A new estimate of insect diversity suggests there are at least 14 million to 20 million species buzzing and crawling around the globe.

That’s double or triple other recent estimates, most of which peg the count at around 6 million species, researchers report June 29 in Proceedings of the National Academy of Sciences. Only around 1 million insects have officially been named and described.

Many insects are facing an “Insect Apocalypse.” Numbers are dwindling for myriad reasons including pesticides, climate change, habitat destruction and light pollution. The new figure helps to pinpoint a baseline approximation for how many different kinds of creepy-crawlies there are on Earth, including many yet-to-be-discovered species that, like known species, may be in trouble too.

“It helps us understand how much we could be losing,” says Laura Melissa Guzman, an entomologist and biodiversity scientist at Cornell University. “And that we have to keep studying these insects to better protect them.”

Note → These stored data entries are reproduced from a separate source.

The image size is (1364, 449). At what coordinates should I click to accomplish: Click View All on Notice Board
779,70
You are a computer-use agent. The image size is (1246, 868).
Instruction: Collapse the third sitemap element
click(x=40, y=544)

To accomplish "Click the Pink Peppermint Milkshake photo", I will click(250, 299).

Guzman and colleagues analyzed the DNA of more than 1.6 million insects belonging to roughly 54,000 species that were caught in traps set up in Área de Conservación Guanacaste, a protected area and World Heritage Site in northwestern Costa Rica. The area is a good place to start because it is well-studied, Guzman says. Researchers have used the traps and other methods to monitor insects across the area’s dry forest, rainforest and cloud forest ecosystems, from ocean to mountain, for more than 40 years.

The team focused on a subset of those insects: more than 11,000 parasitoid wasp specimens across 388 species. Compared with charismatic, highly studied species like beetles, parasitoid wasps are diverse but massively understudied, Guzman says.

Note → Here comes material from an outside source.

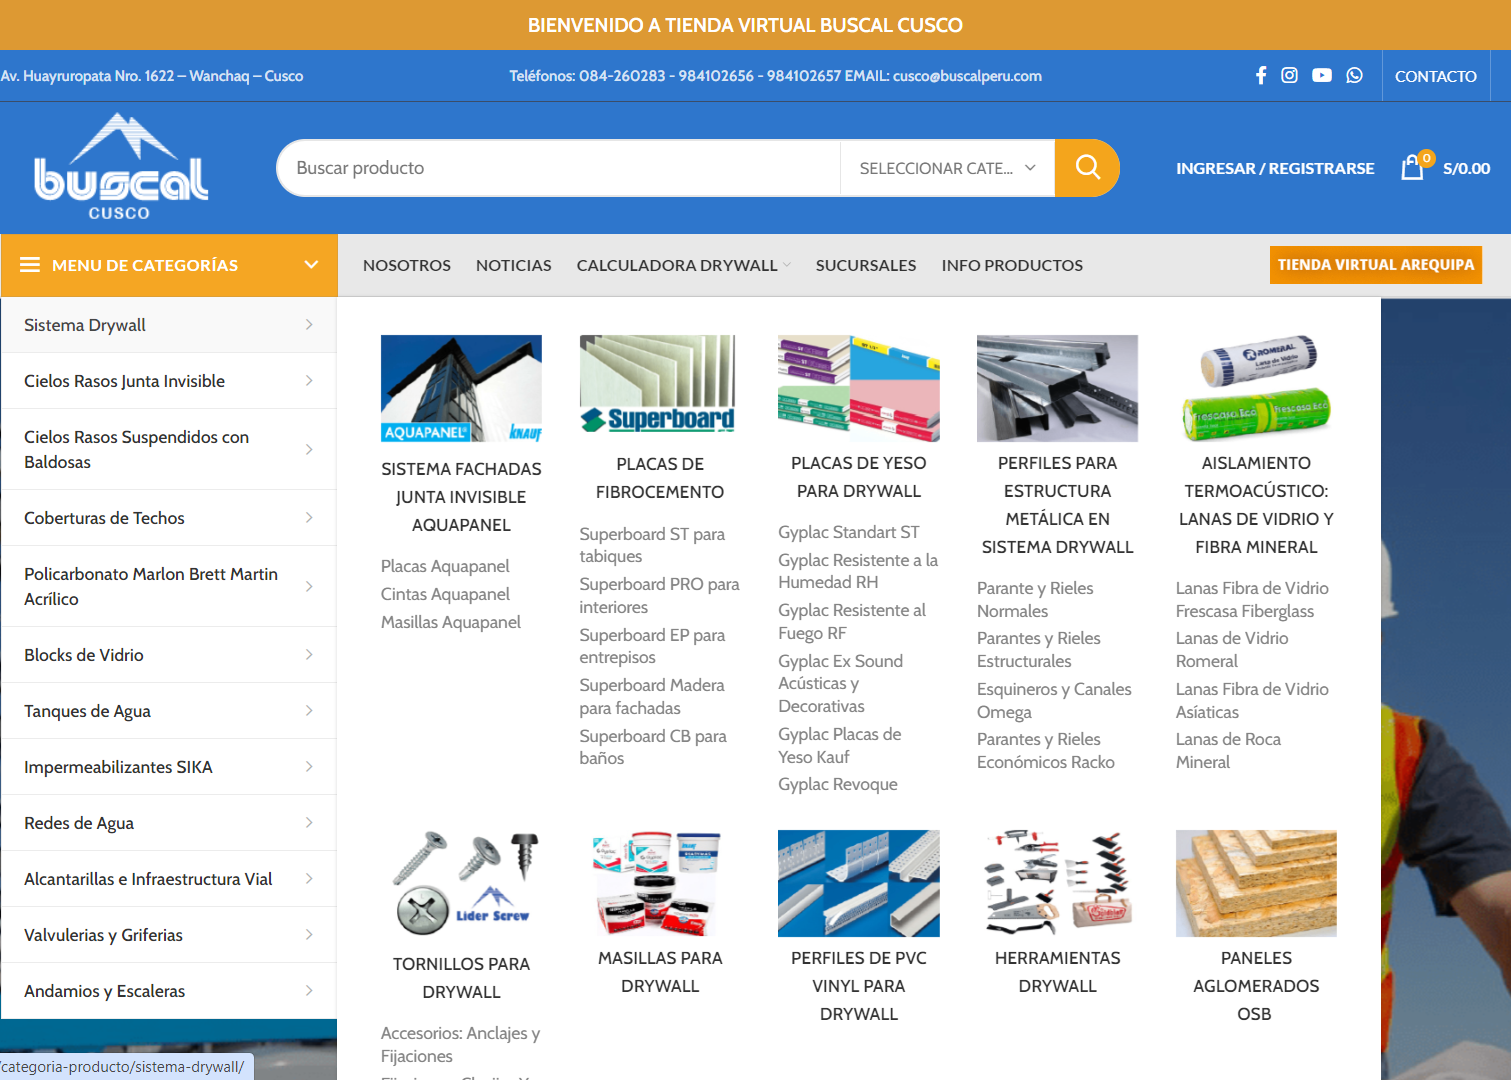This screenshot has height=1080, width=1511.
Task: Open the Facebook social icon
Action: point(1260,76)
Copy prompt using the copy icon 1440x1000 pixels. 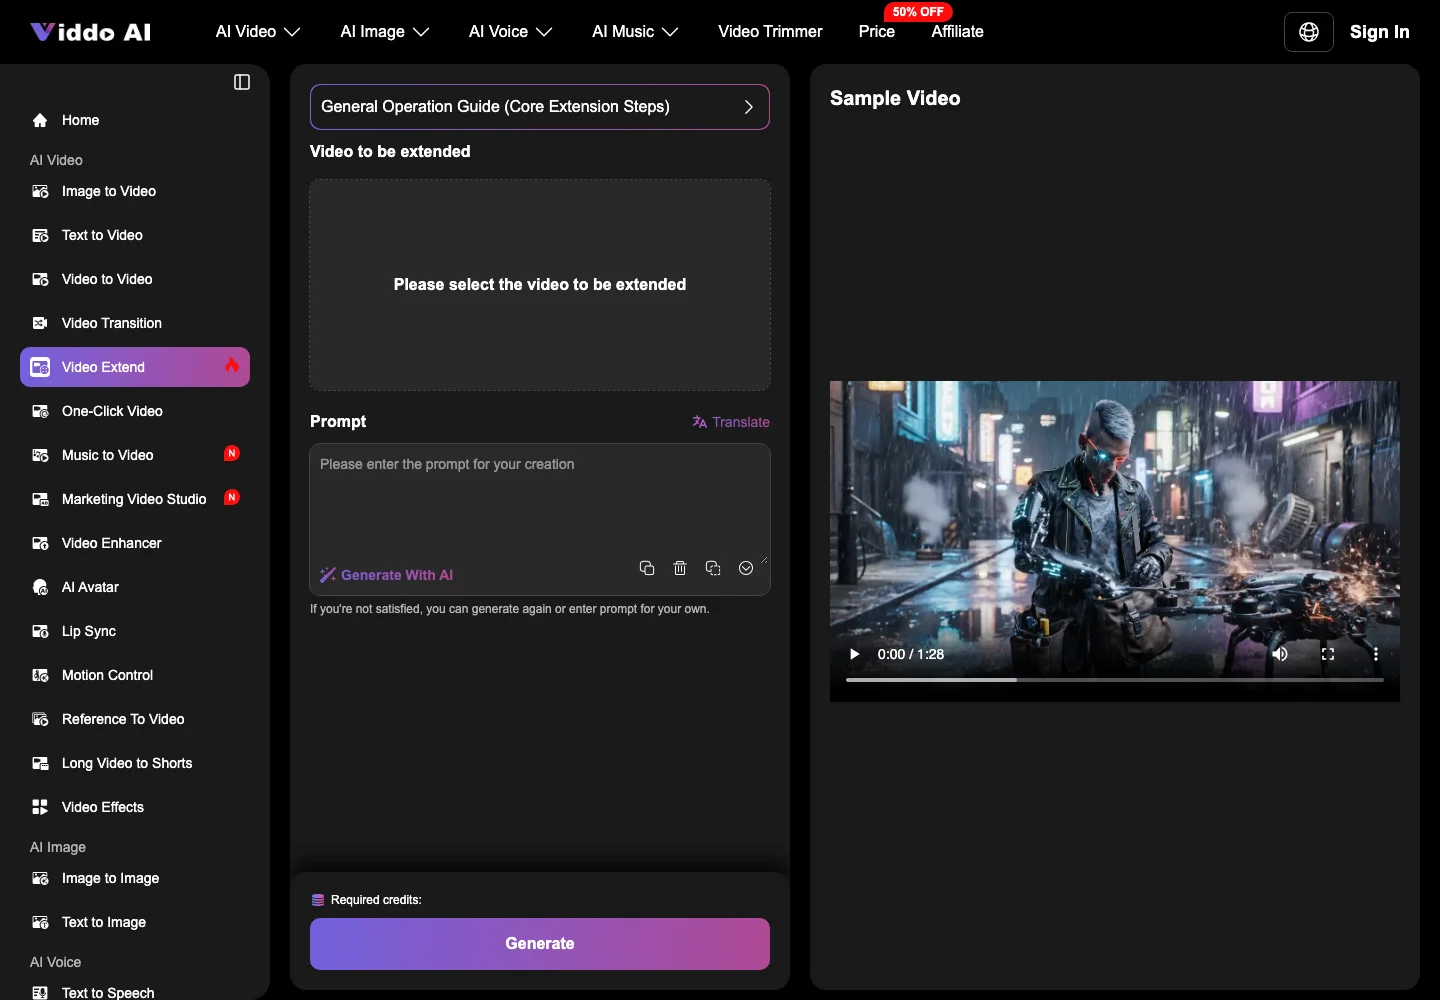(647, 568)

That wasp census allowed the team to leverage statistical methods to calculate how many species might have been missed even among a large sample of more than a million insects. Roughly 2,400 parasitoid wasps may call Área de Conservación Guanacaste home, as well as more than 300,000 other insect species, the team concluded. From there, the researchers upscaled their figures to determine what might exist around the globe.

Even the lower bound estimate of 14 million suggests that there are millions of species yet to be discovered. “It’s humbling how much we don’t know,” Guzman says. “And how much we have left to know.”